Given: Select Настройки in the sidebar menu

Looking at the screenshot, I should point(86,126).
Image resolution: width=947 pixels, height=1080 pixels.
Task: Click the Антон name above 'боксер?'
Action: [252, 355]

——————

What you have to do –
List every line of the listing above that contains the string "Настройки".

Exercise answer –
Given: Select Настройки in the sidebar menu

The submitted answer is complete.